Não é por se ganhar que se é bom. A vitória deveria ser uma consequência natural de jogar bem, não um fim em si mesmo. Uma vitória em que o único mérito foi a sorte é uma vitória desonrosa. Quando se está a ganhar por um a zero, deve procurar-se o segundo golo. E depois o terceiro. Se o nosso adversário joga mal, tem azar, se magoa, o nosso mérito diminui. As grandes vitórias precisam de grandes adversários, a darem o seu melhor contra nós. O azar, como a sorte, mesmo sendo prejudiciais ao mérito, são elementos essenciais no jogo. Toda a preparação tem em vista eliminar a possibilidade de o azar bater à porta, que ele só vem quando convidado. A sorte também se procura: atira-se à baliza, mesmo quando se sabe que a probabilidade é baixa de acertar – se não houver nada de melhor a fazer. As recriminações, as lamentações, as lágrimas, de nada servem a não ser para atrasar o momento da recuperação.

O desporto é espectáculo e deveria ser uma escola de homens e mulheres bons, leais, honestos, honrados. Pensar no desporto apenas como a perseguição de um resultado, esquecer o seu elemento lúdico, é transformá-lo em trabalho (do latim tripalium – instrumento de tortura). Ficar no estádio a ver um mau jogo apenas para conhecer o resultado final é uma forma de masoquismo. Quando se deixa de ter prazer no espectáculo desportivo, é porque já não há espectáculo nem desporto.

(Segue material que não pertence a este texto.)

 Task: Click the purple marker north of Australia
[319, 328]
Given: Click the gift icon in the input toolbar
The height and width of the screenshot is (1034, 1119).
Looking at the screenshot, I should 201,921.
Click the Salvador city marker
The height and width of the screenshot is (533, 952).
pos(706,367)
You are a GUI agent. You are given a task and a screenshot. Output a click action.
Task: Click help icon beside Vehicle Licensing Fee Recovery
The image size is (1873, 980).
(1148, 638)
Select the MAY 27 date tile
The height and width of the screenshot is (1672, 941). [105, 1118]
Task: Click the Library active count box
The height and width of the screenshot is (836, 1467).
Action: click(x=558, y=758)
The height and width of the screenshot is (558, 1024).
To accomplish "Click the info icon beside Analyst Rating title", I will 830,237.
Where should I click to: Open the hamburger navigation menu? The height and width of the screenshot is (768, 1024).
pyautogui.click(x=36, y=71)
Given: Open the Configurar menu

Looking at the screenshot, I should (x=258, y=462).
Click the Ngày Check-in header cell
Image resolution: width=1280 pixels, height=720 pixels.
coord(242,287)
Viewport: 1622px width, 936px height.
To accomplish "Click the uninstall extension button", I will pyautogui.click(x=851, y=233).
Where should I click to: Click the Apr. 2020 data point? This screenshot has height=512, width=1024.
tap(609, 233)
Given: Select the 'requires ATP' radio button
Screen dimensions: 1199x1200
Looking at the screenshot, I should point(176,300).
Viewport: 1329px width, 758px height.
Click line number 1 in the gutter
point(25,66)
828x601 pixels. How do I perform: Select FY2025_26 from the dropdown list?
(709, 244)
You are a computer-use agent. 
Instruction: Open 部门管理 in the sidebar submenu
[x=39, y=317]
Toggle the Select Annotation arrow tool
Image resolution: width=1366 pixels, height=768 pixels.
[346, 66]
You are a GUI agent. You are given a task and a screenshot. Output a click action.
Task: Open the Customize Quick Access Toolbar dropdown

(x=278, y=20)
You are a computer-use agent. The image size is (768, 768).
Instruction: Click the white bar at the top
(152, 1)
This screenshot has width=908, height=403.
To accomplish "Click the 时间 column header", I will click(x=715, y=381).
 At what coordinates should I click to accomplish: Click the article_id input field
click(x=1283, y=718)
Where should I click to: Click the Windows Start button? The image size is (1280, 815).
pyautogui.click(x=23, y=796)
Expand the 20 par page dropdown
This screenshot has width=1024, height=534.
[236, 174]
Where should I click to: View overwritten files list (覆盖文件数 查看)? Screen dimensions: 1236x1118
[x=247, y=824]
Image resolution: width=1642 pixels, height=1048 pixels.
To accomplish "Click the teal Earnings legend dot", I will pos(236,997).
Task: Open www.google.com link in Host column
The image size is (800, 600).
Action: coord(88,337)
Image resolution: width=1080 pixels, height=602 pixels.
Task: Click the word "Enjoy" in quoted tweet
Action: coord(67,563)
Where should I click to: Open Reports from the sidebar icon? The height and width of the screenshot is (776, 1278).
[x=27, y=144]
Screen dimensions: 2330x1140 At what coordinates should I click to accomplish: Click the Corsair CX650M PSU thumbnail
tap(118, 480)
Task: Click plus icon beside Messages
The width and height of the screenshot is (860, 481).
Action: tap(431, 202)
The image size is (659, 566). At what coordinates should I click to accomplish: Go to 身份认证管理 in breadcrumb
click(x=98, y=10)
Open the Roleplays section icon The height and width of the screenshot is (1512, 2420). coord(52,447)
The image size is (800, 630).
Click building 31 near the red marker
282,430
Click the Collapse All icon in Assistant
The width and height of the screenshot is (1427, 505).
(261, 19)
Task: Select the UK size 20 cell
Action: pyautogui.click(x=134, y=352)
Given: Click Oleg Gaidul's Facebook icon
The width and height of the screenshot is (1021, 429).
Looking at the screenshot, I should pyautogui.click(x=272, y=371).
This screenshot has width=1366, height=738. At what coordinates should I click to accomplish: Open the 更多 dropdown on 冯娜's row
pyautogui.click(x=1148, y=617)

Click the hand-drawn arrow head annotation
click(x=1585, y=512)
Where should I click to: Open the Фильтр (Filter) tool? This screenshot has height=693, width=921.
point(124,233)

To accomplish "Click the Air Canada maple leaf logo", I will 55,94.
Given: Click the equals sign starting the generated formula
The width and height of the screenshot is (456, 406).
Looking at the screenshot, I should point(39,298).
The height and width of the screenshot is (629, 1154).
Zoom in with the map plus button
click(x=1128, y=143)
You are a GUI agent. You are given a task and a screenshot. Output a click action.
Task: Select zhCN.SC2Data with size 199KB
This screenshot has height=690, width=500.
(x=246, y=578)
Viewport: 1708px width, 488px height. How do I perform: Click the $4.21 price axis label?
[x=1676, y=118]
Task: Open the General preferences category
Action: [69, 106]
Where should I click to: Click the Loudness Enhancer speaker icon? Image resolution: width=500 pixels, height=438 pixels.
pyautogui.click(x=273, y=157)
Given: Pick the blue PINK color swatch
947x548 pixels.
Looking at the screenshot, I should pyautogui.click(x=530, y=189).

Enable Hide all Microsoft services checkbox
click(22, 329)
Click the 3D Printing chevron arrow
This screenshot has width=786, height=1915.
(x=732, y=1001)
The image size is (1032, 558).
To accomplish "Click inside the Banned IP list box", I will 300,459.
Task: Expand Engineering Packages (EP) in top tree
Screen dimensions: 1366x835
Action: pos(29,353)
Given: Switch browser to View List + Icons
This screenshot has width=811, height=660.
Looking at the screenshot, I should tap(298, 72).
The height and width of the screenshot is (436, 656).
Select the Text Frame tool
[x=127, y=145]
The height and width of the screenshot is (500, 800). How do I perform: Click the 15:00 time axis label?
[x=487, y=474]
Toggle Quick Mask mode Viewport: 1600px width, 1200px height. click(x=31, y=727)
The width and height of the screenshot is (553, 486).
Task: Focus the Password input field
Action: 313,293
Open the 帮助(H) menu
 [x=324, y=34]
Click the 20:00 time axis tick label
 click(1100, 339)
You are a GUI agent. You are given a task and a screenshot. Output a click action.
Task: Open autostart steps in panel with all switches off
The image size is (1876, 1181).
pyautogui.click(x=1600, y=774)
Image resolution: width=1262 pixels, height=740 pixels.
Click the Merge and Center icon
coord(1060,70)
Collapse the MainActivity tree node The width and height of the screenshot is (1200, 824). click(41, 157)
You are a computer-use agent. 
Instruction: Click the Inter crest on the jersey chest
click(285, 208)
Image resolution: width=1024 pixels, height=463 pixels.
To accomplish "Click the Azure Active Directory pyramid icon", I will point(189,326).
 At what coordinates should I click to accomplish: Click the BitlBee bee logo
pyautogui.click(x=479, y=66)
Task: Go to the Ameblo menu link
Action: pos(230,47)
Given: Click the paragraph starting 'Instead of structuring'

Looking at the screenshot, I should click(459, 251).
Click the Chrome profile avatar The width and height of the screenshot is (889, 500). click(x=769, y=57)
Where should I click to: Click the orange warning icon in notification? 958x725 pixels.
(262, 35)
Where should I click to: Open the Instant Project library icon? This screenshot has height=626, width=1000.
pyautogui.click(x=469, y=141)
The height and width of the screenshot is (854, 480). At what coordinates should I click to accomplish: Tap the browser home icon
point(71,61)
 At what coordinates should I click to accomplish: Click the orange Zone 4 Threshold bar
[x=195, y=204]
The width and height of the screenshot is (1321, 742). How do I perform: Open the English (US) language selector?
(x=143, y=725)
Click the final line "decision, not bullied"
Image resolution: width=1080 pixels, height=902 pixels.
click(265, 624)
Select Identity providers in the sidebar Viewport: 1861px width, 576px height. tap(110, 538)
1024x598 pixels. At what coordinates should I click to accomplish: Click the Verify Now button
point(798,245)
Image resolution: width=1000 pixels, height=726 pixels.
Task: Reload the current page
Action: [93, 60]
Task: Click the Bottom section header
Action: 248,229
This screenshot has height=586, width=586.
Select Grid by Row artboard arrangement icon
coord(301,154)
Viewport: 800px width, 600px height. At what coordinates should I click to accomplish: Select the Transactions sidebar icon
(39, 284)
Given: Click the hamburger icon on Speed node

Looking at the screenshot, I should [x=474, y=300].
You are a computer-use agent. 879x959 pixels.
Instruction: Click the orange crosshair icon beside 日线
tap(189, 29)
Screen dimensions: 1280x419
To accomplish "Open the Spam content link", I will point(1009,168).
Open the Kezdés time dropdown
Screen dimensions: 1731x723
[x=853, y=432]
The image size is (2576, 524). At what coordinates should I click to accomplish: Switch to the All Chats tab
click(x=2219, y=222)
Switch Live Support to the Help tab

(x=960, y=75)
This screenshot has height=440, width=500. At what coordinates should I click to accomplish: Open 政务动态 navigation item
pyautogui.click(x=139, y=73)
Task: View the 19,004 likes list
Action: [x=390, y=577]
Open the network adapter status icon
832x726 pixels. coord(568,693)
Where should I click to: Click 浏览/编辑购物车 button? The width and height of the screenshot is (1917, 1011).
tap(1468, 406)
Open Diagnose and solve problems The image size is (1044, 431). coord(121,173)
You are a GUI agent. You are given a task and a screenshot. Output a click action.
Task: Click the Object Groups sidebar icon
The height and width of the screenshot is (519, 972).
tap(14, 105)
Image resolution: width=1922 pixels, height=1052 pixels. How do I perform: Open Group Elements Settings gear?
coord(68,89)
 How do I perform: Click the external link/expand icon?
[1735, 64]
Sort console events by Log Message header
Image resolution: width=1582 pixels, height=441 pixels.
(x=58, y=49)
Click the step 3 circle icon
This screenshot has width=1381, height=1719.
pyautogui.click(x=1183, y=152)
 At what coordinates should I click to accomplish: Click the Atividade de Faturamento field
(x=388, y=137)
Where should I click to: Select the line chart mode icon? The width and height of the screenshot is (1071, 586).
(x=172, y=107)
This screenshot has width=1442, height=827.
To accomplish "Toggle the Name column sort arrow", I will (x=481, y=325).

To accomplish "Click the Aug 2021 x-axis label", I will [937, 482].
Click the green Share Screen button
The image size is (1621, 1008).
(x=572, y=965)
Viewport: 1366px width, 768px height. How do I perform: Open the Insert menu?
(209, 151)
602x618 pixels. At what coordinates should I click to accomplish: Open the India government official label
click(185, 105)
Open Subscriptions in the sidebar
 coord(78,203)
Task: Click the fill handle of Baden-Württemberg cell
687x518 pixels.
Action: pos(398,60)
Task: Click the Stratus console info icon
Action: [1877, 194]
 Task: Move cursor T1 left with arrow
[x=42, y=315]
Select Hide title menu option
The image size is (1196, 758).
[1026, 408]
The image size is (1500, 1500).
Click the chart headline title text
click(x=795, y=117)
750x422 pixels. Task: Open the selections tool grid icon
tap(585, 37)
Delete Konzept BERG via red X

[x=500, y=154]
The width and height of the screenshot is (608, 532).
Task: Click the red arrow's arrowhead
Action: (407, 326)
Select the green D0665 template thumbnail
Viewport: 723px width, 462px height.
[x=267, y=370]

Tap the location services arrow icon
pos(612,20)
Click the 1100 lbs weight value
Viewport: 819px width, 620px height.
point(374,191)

Os contratempos são estatisticamente prováveis e deve-se contar com eles. Se uma moeda for ao ar cem vezes, vai cair com a cara para baixo cerca de metade das vezes. Se uma coisa puder correr mal, vai correr mal quase sempre, mesmo que isso seja estatisticamente improvável. Um dos objectivos do desporto é a superação: do adversário, de si mesmo. É fazer sempre melhor. Jogar reconhecendo à partida a superioridade do adversário é abdicar de progredir. Mas defender bem também pode ser uma arte e pode estar na base de um ataque bem sucedido. A cobardia em desporto é a pior das cobardias, uma vez que não há nada de verdadeiramente importante a perder.

Os que são capazes de fazer batota em desporto são os mesmos que se deixam corromper, que se vendem, que burlam. São os mesmos das fortunas suspeitas, do tráfico de influências, da cunha, das facturas falsas. São também os que não sabem ganhar limpo, aqueles que reconhecem a sua incompetência mas não aceitam que a excelência demora a alcançar-se, que a classe tem associada a si a patine do tempo.

O futebol é apenas um jogo, um jogo, um jogo, um jogo.